▶ [EXERCISE DIRECTIONS] Transcribe only what runs from the line containing "Task: Expand the HPRE prescaler dropdown" through the final line below, exactly, and leave every picture out.

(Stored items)
--------------------------------------------------
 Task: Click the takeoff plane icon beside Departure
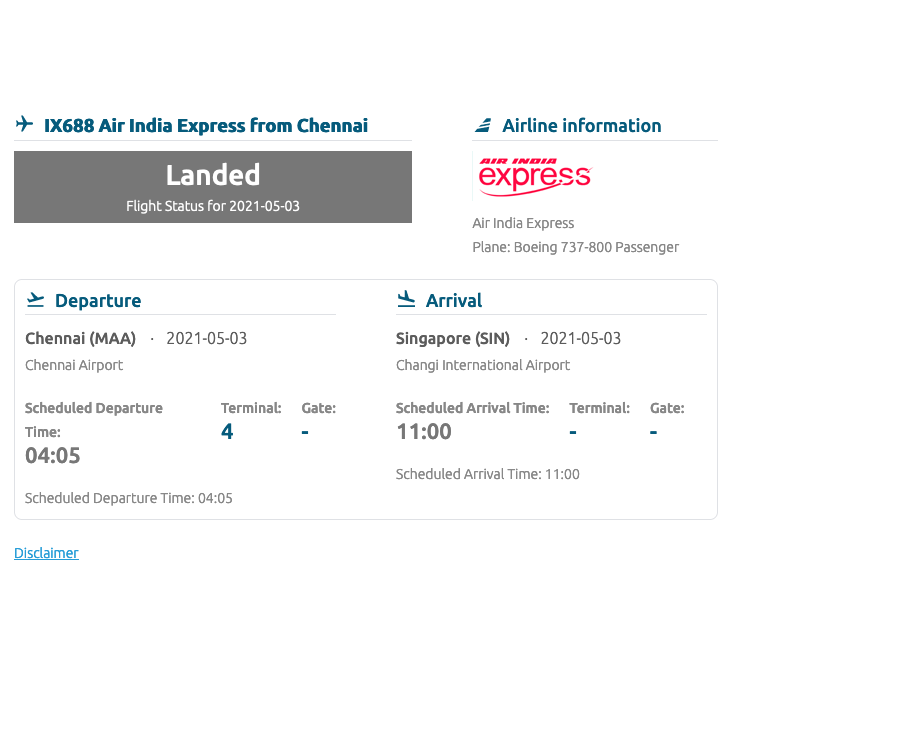[36, 300]
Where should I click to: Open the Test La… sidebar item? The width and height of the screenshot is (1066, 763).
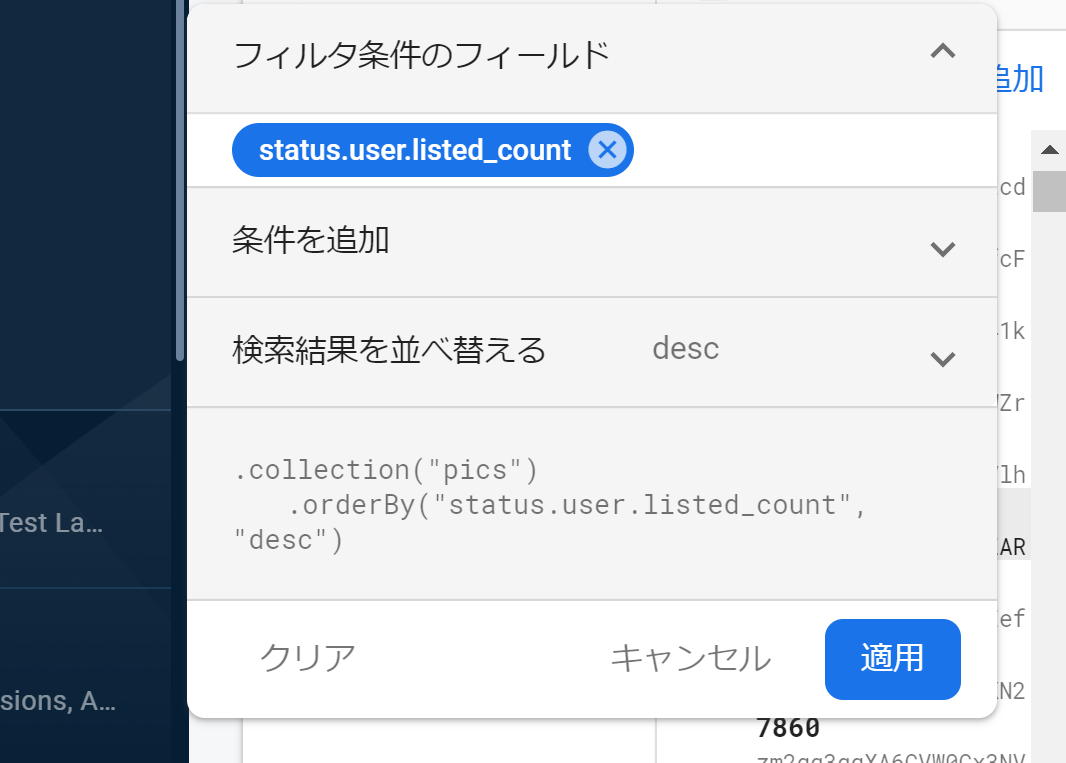52,523
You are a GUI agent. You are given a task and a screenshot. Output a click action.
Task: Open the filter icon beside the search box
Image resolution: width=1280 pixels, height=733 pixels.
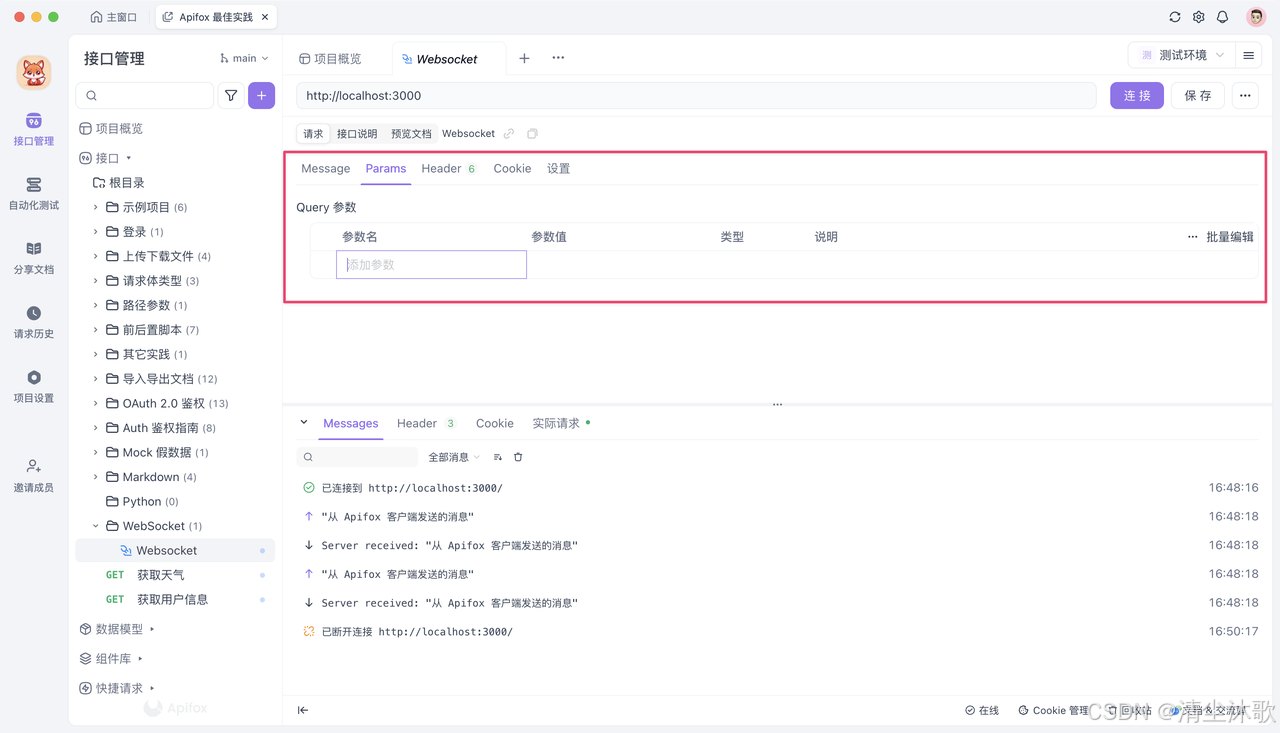coord(230,95)
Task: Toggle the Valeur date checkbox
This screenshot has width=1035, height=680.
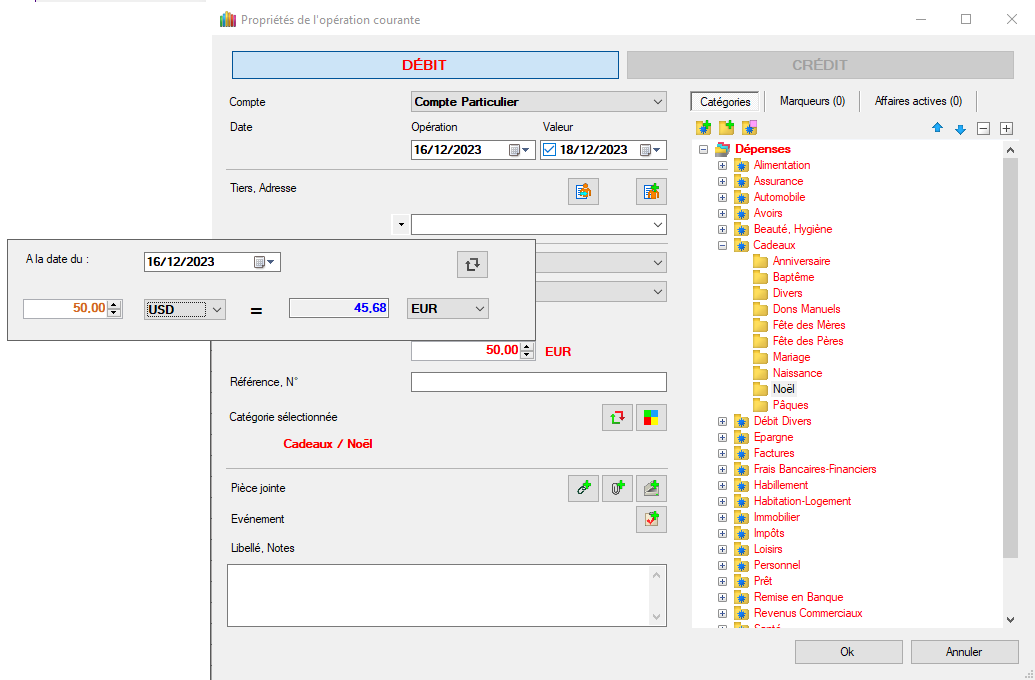Action: pyautogui.click(x=549, y=150)
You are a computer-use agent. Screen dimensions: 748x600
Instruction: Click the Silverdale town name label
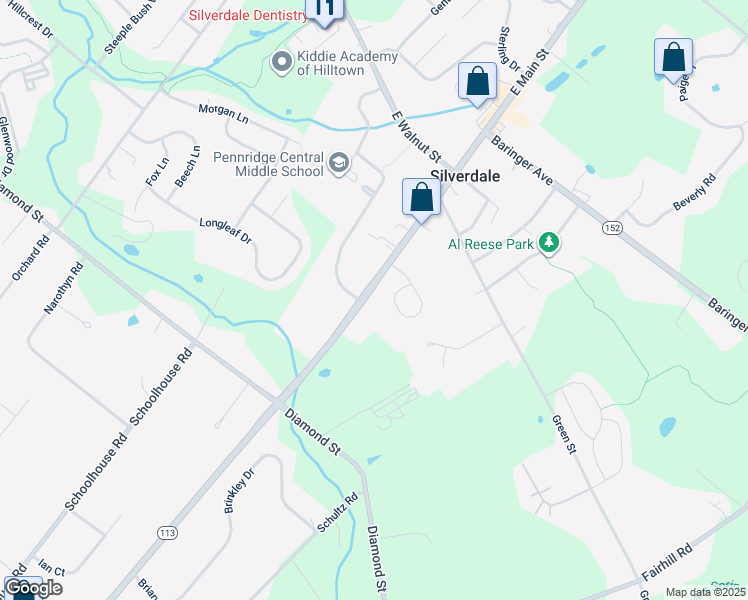click(x=465, y=176)
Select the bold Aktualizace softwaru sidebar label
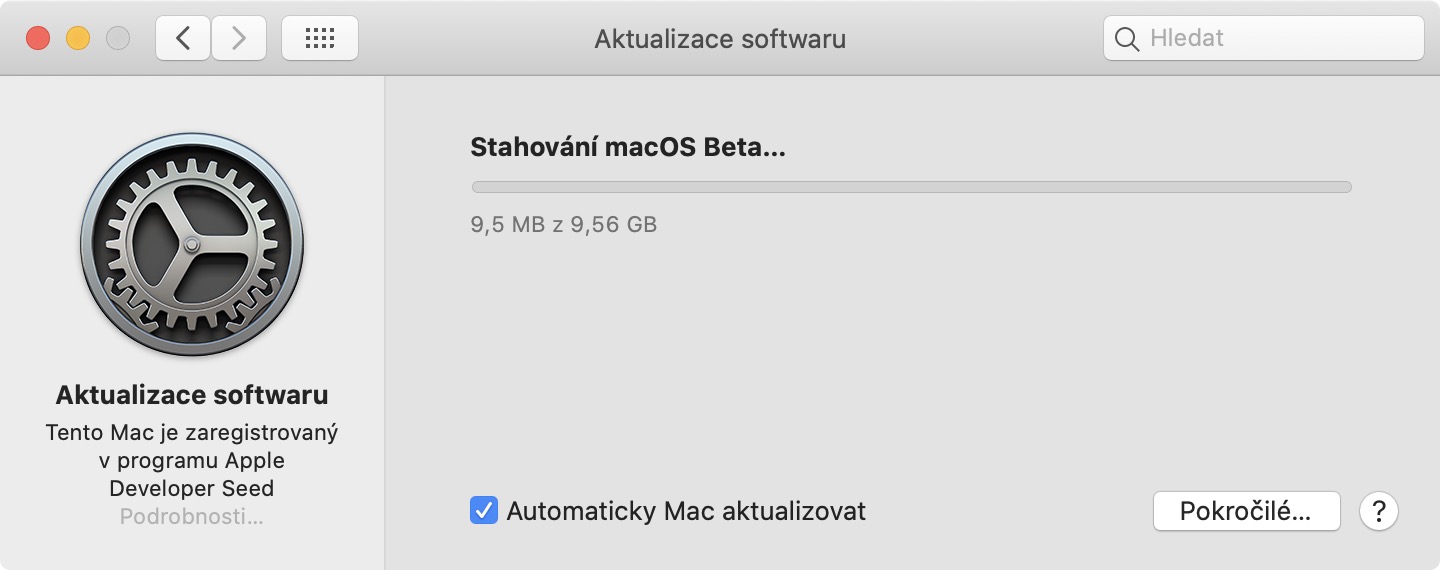1440x570 pixels. (x=192, y=395)
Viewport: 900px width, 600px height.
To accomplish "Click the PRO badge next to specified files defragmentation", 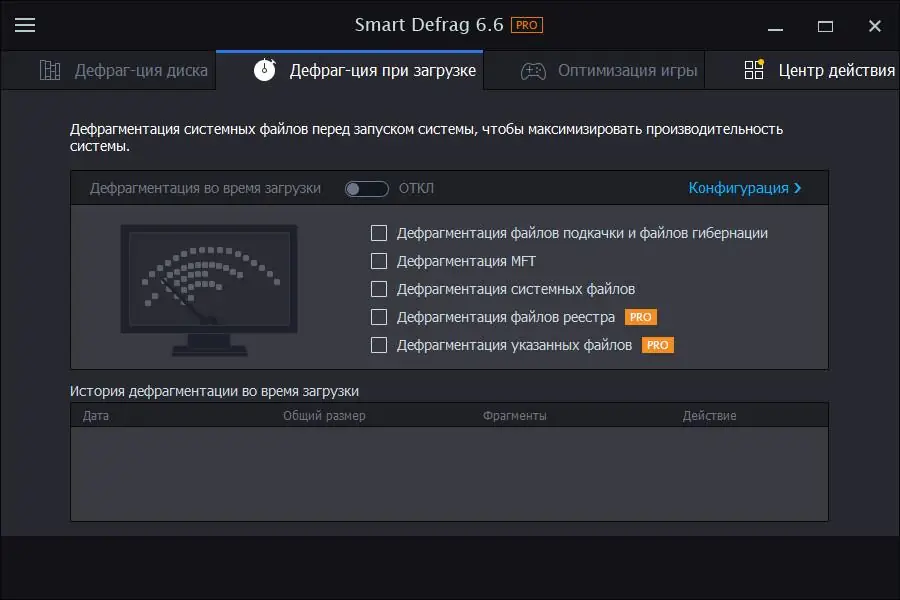I will click(659, 345).
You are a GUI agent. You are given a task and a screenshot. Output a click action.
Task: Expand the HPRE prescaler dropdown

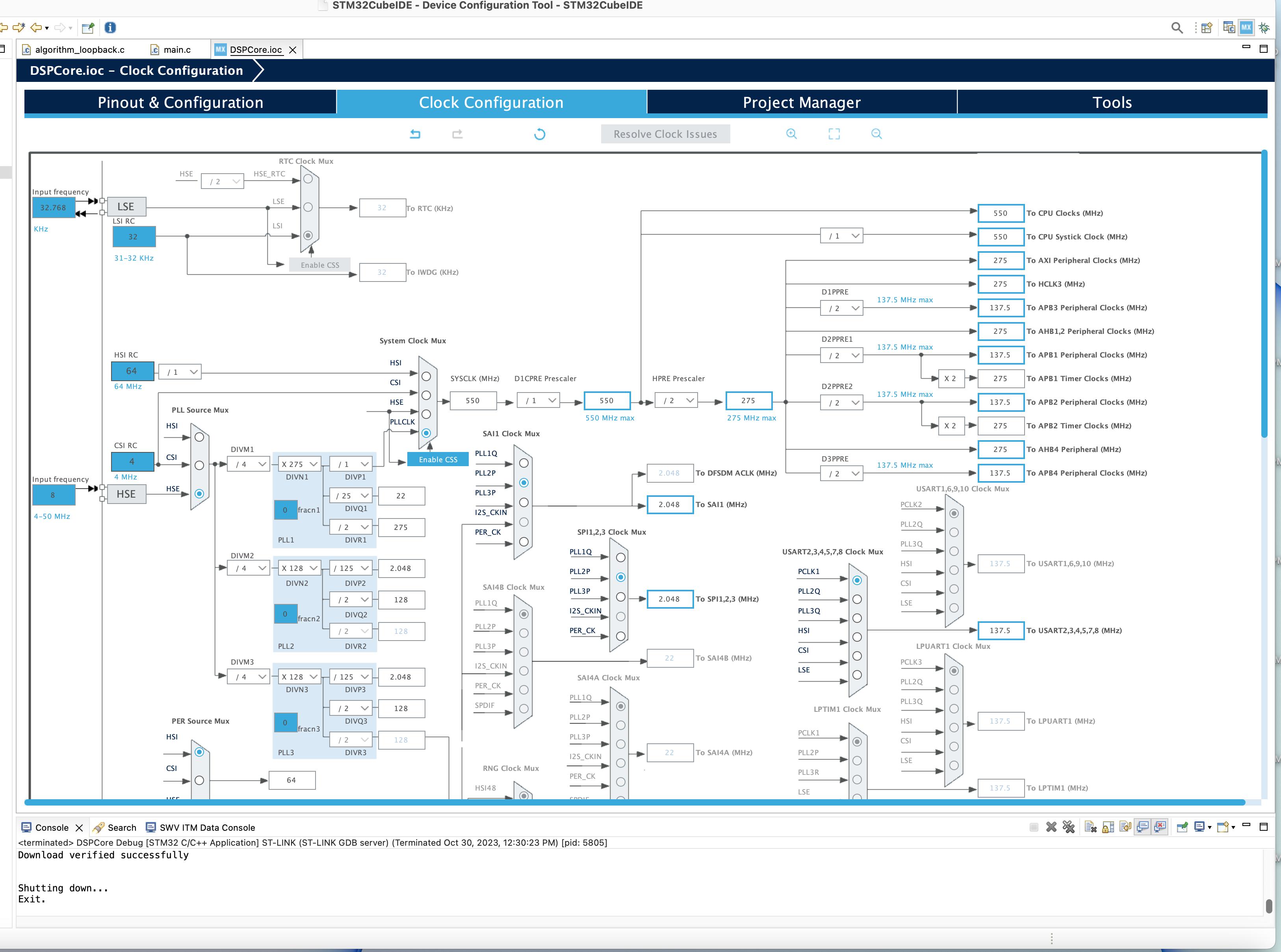675,400
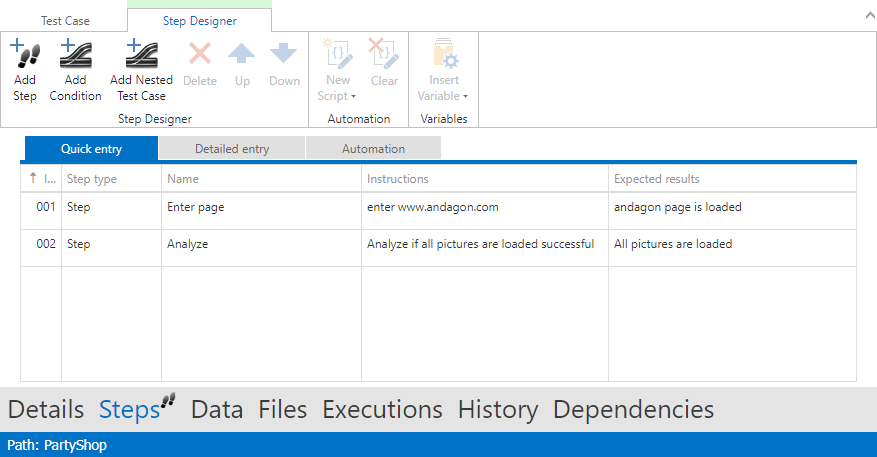Select the Enter page step name cell
The width and height of the screenshot is (877, 457).
[x=196, y=208]
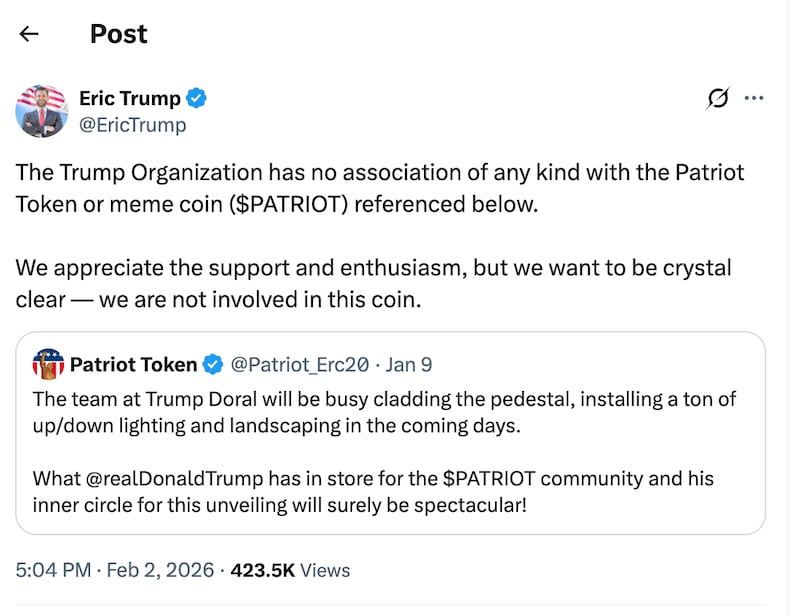Click Eric Trump's blue verified badge
Screen dimensions: 800x616
point(197,98)
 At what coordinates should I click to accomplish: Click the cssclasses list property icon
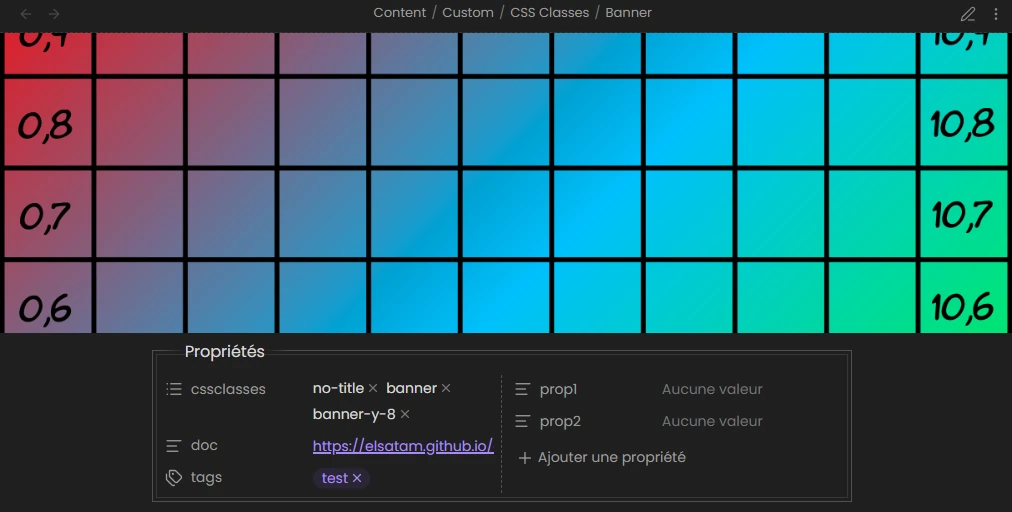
--------------------------------------------------
▶ [TASK OUTPUT]
Task: Expand the HPRE prescaler dropdown

675,400
Select the Enter page step name cell
The width and height of the screenshot is (877, 457).
[x=196, y=208]
Click Eric Trump's blue verified badge
Screen dimensions: 800x616
point(197,98)
 At what coordinates should I click to accomplish: Click the cssclasses list property icon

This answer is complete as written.